TOKYO, Sept 28 (Reuters) - Sony Corp will pay 50 billion yen ($643.5 million) to become the biggest shareholder in Olympus Corp, and establish a company with the cash-strapped Japanese camera and endoscope maker to develop medical equipment.
In a widely flagged deal, Sony said in a release that it will hold an 11.46 percent stake after buying new shares issued by Olympus. The two companies will also look for ways to cooperate in digital cameras.
“We are aggressively pursuing the growth of our medical business, with the aim of developing it into a key pillar of our overall business portfolio,” Sony’s Chief Executive Kazuo Hirai said in a statement on Friday.
Sony wants to nurture new businesses as it retreats from money-losing television manufacturing, while Olympus needs cash to fix its depleted finances after an accounting scandal forced it to restate several years of earnings.
Although it fits Sony’s revival strategy, some analysts have questioned the cost of the acquisition in the wake of losses, arguing that a non-capital tie up would have made more sense.
Prompted by persistent weakness in its consumer electronics division, Standard & Poor’s on Tuesday cut Sony’s long-term debt rating by one notch to BBB, the second-lowest investment grade.
In selecting Sony as a partner, Olympus rejected offers from medical device maker Terumo Corp and camera maker Fujifilm Holdings Corp. Those two companies, which compete more directly with Olympus, were proposing closer ties than Sony.
Rocked by the accounting scandal, Olympus booked a net loss of 49 billion yen in the year to March 31.
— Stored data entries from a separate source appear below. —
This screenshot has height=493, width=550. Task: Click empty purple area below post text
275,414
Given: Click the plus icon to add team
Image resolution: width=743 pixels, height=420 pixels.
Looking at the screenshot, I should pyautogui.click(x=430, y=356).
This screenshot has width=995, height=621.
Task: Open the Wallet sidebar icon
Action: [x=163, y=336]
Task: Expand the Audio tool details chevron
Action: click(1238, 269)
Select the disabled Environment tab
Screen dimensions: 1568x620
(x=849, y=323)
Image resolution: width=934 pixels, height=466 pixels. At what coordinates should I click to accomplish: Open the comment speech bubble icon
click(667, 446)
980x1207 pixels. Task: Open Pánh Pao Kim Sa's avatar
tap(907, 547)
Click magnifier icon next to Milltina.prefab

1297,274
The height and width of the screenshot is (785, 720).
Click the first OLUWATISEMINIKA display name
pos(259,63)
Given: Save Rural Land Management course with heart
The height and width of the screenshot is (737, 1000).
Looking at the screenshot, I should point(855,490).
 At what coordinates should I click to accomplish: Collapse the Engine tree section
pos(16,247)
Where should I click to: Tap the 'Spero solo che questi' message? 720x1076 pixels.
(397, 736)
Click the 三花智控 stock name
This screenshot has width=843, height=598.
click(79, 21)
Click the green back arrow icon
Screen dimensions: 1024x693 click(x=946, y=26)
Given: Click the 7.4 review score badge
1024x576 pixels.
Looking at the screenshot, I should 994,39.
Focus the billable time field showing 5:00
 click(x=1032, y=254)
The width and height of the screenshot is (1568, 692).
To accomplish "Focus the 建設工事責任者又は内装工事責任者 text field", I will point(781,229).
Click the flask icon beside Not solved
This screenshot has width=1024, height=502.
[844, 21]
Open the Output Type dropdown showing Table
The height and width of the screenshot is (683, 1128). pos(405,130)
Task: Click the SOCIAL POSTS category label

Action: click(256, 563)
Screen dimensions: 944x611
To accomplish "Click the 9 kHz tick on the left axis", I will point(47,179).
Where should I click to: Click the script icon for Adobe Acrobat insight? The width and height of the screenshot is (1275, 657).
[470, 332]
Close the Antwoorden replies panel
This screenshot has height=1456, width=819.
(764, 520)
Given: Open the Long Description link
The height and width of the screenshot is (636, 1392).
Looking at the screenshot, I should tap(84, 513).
In June, its ratio of shareholders’ equity to total assets fell to 2.2 percent from 4.6 percent in March. The figure is a barometer of a company’s liquidity, with the 20 percent level regarded as indicative of financial stability.
The allotment of new shares to Sony is expected to raise the ratio to 10 percent.
Sony’s Hirai and Olympus’s President Hiroyuki Sasa will hold a press conference in Tokyo at 0030 GMT on Monday to explain the alliance.